Characteristic desk by French designer and carpenter Pierre Chapo. Eye-catching detail is the beautiful carved tabletop, with slanted sides and corners. The tabletop rests on two cabinets that are placed slightly towards each other. The cabinet is equipped with shelves and drawers which provide plenty of storage space. All designed with high attention to detail and characteristic wood joints, where Pierre Chapo is known for.

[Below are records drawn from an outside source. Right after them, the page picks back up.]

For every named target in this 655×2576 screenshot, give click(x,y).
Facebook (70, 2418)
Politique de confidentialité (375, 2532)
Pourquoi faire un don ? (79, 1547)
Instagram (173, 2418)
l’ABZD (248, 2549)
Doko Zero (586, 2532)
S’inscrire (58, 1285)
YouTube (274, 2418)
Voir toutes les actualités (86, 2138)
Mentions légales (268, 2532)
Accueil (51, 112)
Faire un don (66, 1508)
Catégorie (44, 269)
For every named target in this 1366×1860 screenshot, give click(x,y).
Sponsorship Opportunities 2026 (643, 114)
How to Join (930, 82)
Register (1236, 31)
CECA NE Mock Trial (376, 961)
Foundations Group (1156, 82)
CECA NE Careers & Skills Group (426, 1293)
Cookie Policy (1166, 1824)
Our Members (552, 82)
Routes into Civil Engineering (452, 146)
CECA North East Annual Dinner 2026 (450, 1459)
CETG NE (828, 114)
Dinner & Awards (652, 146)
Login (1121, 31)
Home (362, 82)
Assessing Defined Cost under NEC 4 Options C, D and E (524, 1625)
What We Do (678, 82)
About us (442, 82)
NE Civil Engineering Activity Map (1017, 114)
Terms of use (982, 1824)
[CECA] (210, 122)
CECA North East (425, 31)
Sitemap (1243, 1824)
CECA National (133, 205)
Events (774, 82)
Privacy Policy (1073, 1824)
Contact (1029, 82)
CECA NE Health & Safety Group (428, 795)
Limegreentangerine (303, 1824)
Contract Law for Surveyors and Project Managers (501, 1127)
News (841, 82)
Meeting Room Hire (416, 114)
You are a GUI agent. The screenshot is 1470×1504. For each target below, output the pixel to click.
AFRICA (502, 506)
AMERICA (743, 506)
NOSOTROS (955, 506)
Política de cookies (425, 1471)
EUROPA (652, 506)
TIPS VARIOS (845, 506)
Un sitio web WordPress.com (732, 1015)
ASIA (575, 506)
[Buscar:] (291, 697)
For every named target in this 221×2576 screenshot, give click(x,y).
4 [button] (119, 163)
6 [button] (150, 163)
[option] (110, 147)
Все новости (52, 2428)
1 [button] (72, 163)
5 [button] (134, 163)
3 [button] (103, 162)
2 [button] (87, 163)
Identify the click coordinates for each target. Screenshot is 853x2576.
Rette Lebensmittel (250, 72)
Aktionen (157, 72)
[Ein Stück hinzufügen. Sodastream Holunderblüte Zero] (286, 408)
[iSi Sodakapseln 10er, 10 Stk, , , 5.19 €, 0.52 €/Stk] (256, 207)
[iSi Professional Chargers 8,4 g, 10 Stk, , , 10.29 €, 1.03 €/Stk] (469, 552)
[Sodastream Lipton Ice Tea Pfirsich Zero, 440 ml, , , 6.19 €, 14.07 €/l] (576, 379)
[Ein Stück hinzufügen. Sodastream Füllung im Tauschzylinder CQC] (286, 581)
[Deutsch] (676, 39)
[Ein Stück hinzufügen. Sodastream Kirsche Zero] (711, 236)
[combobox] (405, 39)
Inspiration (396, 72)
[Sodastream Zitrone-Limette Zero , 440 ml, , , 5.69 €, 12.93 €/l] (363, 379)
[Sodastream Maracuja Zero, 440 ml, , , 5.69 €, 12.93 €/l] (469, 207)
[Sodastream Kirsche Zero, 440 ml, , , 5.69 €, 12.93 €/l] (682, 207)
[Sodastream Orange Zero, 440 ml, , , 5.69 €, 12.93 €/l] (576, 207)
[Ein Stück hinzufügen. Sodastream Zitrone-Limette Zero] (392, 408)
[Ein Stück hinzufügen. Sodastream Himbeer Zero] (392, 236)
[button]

Pierre Chapo (1927-1987) was born in a family of craftsmen and trained as an architect in Paris. After spending many years traveling through south and north America he and his partner Nicole set up Société Chapo, an architectural research consultancy and interior design firm. In 1958 they opened their famous gallery at 14 Boulevard de l'Hopital. Chapo's work originated by means of special commissions that could later be adapted to universal needs. Chapo was inspired by Frank Lloyd Wright's balanced lines, Corbusier's research on proportions and Bauhaus. Societe Chapo was a design workshop and gallery in one where Nicole presented ceramics, textiles and other design by the great designers of the day. The three principles that motivated Pierre Chapo were 'material, form, and function.' He measured his furniture by means of golden ratio and used elmwood as his preferred material.